Toxic Data and DLP: Value or a Waste?
In a Forrester white paper, they referred to ‘toxic data’, which I thought was a very powerful use of words, in reference to deploying DLP technology. With the recent announcement of DLP availability in Office 365 the white paper piqued my interest.
What I thought was interesting, was to protect data you first must know where users have stored it, not too much of a brain tease. With toxic data, the security professional may not know where the sensitive data is stored, therefore struggles with deploying the technology to protect the organization. Of course, Forrester recommended strong policies.
What was the key nugget I thought, was developing a life-cycle approach that continuously discovers data as users create it throughout the enterprise. The issue here, is how do you instill appropriate guardianship in the end users to be cognizant of security violations when they are storing data on laptops, mobile devices, external drives, and the list goes on and on.

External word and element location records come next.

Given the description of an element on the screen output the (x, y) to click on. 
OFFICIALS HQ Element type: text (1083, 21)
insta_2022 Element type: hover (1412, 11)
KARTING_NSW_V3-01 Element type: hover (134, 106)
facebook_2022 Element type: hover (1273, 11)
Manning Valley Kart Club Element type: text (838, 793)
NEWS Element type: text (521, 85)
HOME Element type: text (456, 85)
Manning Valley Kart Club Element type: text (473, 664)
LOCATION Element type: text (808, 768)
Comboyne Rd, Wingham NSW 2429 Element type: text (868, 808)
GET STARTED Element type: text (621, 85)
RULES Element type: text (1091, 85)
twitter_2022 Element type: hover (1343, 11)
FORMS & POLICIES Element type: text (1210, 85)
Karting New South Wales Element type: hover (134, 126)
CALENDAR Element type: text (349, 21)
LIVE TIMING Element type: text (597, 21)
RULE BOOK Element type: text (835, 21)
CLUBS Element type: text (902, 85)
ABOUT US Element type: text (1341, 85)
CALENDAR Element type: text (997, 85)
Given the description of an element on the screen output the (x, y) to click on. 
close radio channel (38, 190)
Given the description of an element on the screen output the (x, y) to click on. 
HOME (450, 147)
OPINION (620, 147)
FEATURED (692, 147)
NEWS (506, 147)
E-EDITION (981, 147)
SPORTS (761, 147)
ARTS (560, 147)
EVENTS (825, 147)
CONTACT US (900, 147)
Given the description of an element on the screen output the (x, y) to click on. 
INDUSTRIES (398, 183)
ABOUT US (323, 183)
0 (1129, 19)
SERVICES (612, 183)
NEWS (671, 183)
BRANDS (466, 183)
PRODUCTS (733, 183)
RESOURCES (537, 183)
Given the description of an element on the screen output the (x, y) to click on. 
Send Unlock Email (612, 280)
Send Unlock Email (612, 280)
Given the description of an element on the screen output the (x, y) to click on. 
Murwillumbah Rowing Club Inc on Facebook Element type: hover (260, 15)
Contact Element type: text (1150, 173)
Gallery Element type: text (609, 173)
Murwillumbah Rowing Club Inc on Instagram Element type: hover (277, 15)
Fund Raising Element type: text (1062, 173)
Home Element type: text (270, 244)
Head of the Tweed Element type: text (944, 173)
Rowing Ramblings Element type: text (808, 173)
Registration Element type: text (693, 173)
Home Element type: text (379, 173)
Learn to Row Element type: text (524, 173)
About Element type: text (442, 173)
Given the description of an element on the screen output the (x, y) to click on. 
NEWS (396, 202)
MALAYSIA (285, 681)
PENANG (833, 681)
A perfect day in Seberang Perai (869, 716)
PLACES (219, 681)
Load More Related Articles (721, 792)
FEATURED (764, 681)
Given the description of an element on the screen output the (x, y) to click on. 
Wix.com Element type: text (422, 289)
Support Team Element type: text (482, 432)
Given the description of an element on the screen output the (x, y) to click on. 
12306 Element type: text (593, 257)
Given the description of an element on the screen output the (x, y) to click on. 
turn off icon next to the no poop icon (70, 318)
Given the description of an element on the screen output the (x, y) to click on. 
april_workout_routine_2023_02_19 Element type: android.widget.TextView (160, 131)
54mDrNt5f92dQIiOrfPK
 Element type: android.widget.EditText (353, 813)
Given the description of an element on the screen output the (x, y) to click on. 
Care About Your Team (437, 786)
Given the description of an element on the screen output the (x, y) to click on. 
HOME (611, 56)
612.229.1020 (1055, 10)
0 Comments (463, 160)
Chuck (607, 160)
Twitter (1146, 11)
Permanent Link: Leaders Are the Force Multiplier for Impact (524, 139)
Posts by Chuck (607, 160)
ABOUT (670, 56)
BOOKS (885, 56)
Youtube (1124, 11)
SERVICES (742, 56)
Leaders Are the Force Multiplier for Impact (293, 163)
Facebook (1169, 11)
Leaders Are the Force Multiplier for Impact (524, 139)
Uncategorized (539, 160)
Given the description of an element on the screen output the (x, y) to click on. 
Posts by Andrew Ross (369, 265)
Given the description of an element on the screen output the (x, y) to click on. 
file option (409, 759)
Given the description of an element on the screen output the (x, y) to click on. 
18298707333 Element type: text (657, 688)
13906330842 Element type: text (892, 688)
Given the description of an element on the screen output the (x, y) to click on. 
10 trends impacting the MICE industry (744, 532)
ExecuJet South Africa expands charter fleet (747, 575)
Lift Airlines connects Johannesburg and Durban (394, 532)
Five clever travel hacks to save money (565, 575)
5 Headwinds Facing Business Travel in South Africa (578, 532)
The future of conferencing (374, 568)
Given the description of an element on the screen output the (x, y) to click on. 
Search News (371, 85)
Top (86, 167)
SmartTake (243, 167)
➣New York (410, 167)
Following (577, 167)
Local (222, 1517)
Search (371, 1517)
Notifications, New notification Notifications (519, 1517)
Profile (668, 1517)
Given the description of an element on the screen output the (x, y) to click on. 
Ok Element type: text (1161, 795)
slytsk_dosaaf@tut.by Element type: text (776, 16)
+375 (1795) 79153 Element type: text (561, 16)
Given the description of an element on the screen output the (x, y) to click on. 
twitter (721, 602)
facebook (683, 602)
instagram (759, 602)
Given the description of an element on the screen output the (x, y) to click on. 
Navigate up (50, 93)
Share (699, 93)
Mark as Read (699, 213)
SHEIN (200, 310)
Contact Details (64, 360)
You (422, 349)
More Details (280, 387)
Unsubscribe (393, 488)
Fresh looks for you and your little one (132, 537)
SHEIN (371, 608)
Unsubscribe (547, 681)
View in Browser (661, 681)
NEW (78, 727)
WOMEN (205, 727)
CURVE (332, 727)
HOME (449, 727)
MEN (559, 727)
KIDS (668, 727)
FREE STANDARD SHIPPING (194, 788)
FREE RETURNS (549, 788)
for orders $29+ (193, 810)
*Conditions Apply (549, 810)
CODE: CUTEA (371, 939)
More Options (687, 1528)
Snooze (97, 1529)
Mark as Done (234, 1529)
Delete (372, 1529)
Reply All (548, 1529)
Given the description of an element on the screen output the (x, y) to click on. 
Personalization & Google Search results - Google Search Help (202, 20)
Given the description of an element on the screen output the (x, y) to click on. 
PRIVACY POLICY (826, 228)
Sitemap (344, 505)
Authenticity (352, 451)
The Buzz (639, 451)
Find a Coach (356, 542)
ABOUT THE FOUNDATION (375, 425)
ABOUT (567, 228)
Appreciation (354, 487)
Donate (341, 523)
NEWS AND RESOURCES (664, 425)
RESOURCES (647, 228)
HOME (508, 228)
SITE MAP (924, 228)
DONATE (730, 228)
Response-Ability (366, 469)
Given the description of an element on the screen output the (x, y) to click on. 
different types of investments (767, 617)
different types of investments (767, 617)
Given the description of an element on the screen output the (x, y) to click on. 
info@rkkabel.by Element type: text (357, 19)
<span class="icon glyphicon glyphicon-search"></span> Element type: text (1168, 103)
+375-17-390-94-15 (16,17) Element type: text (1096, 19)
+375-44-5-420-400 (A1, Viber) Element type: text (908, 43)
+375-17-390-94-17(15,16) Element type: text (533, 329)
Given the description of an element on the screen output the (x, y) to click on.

This is a strong argument for auto-classification tools that are capable of identifying potential sensitive or confidential content, regardless of where it resides. 100% fool-proof, of course not, but it can achieve a significant reduction in time to find all potential toxic data and most importantly, reduces organizational risk.
Do you use DLP technology? If you are using Office 365 or thinking about it, do you think automatic identification and auto-classification for toxic data? WDYT?